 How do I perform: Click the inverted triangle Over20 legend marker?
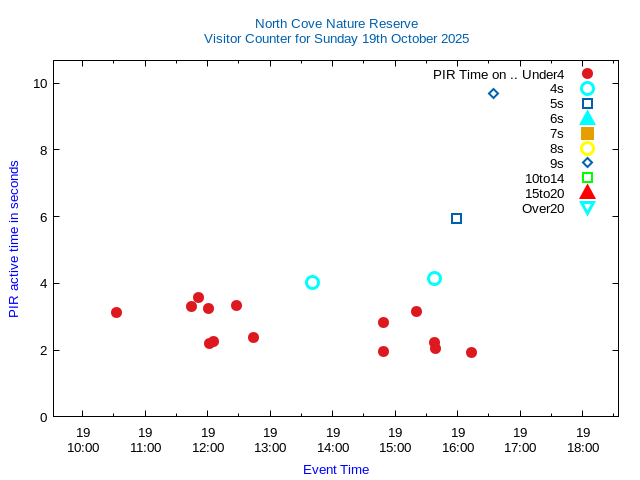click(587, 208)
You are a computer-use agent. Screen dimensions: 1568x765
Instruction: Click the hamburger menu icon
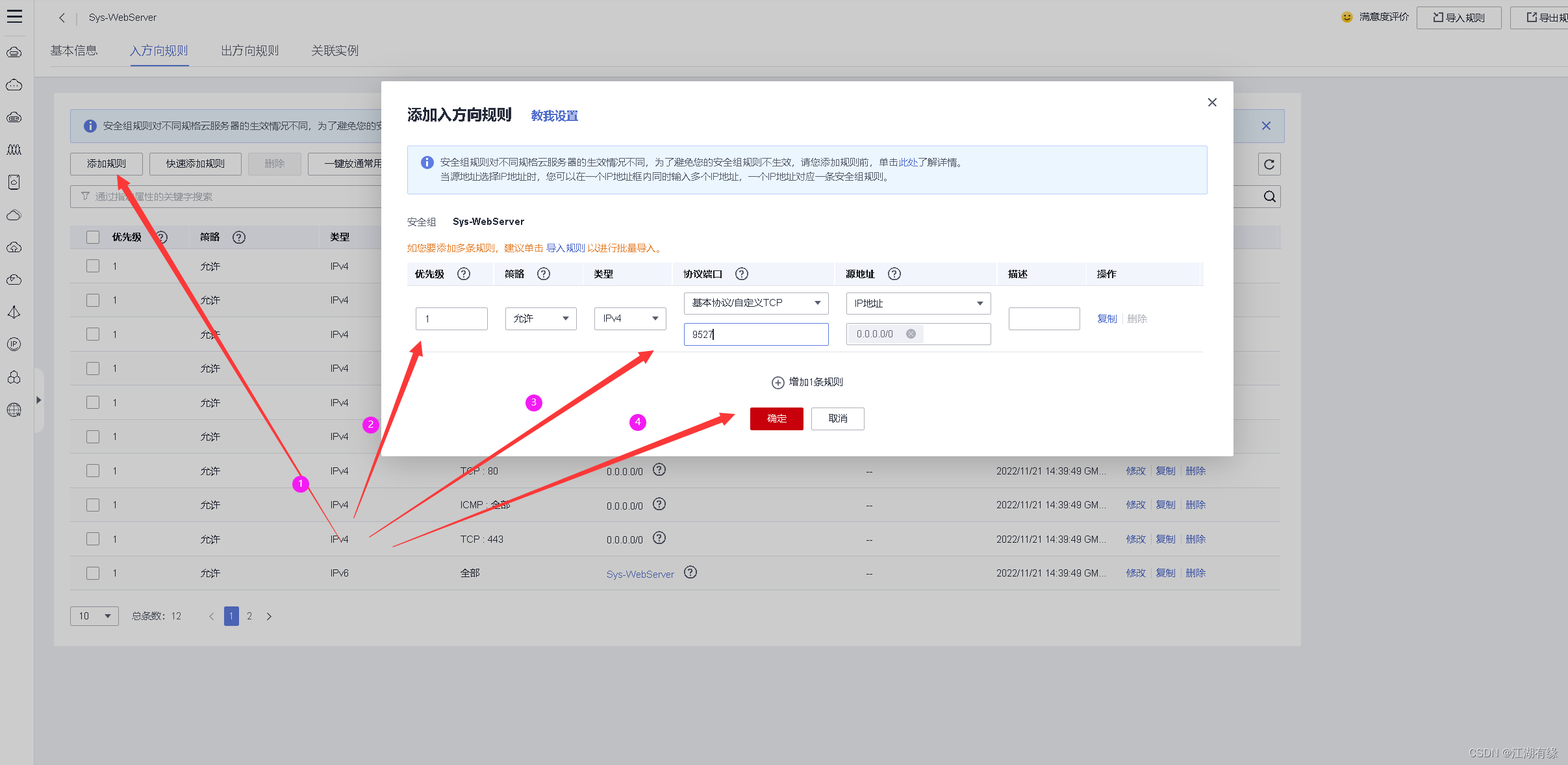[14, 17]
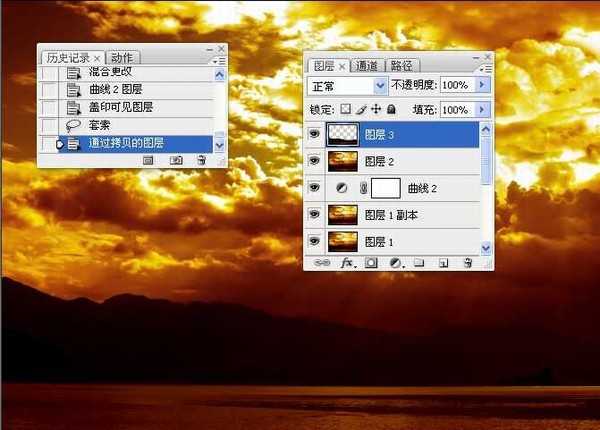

[TASK DESCRIPTION]
Copy every line of text in the data above word for word, and leave the pictures out.

[ANSWER TO THE TASK]
 How do I perform: Click the inverted triangle Over20 legend marker?
click(587, 208)
You are a computer-use agent. Screen dimensions: 1568x765
Instruction: Click the hamburger menu icon
[14, 17]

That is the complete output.